## Problems and tasks:
1. From the forum thread about damaged wheels, extract the passage starting at "To be honest, I'm" and ending at "of the tyre!)".
2. In the forum thread about damaged wheels, at what age and mileage would jonno be surprised to find the shocks worn out?

## Extract:
################

If they dont replace them under warranty try this link:
http://www.wheelrefurbishing.co.uk/pricelist.htm

I had them refurb a wheel, they said they could repair dents and Straighten wheels, might be worth a thought.


----------



## jonno (May 7, 2002)

Thanks CLK
Once it was spun-up on the balancer there was no way I was going to put it back on - totally egg shaped and completely shot.
Can't understand how it didn't feedback more it was so bad...


----------



## dimitt (Apr 21, 2004)

jonno,

Have u had the shockes checked too?


----------



## jonno (May 7, 2002)

dimitt said:


> jonno,
> 
> Have u had the shockes checked too?


Not yet m8, but I will tomorrow
Be really surprised it they're shot @ 2 ys and 25k miles tho. :roll:


----------



## jampott (Sep 6, 2003)

To be honest, I'm not really surprised.

My Ronals (same manufacturer that Audi use for their 17", and maybe the 18"s as well, I'm not sure) were incredibly buckled after a while. Granted, I did have to replace one, as I hit a particularly large pothole and damaged the wheel so badly that both it and the tyre needed replacing (it let the air out of the tyre!)

################

## Data excerpts:

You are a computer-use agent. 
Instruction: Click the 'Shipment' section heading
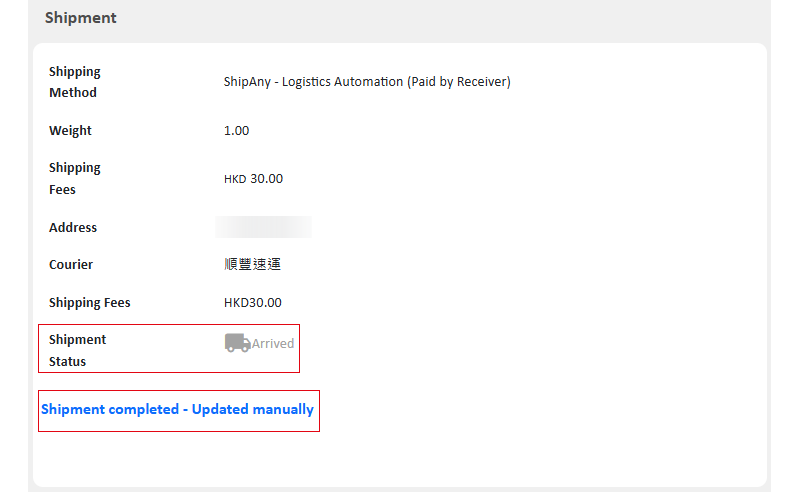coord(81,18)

################

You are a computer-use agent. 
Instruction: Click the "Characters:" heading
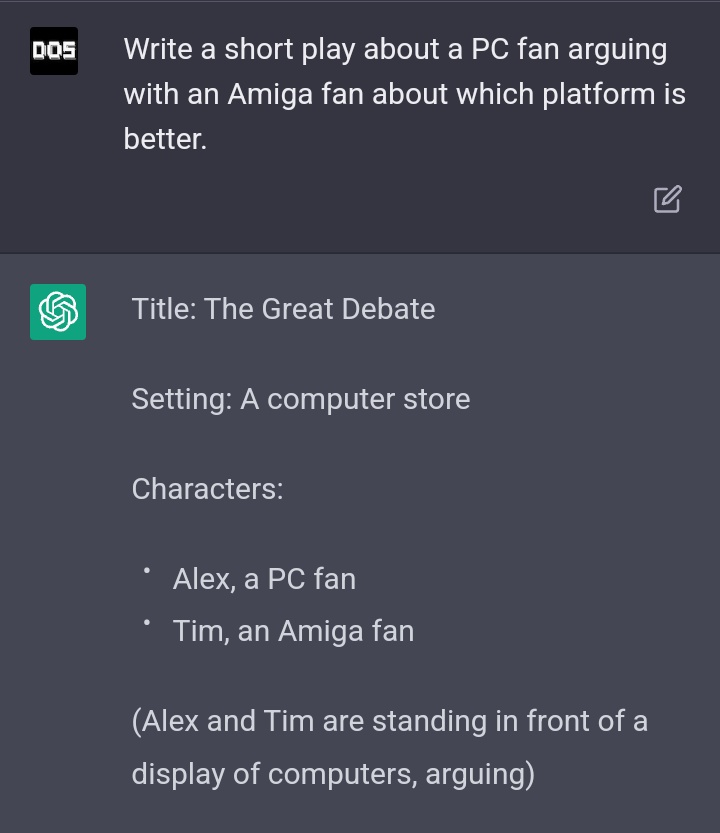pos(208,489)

################

## Responses to the exercise:
1.
To be honest, I'm not really surprised.

My Ronals (same manufacturer that Audi use for their 17", and maybe the 18"s as well, I'm not sure) were incredibly buckled after a while. Granted, I did have to replace one, as I hit a particularly large pothole and damaged the wheel so badly that both it and the tyre needed replacing (it let the air out of the tyre!)

2. At 2 years and 25k miles.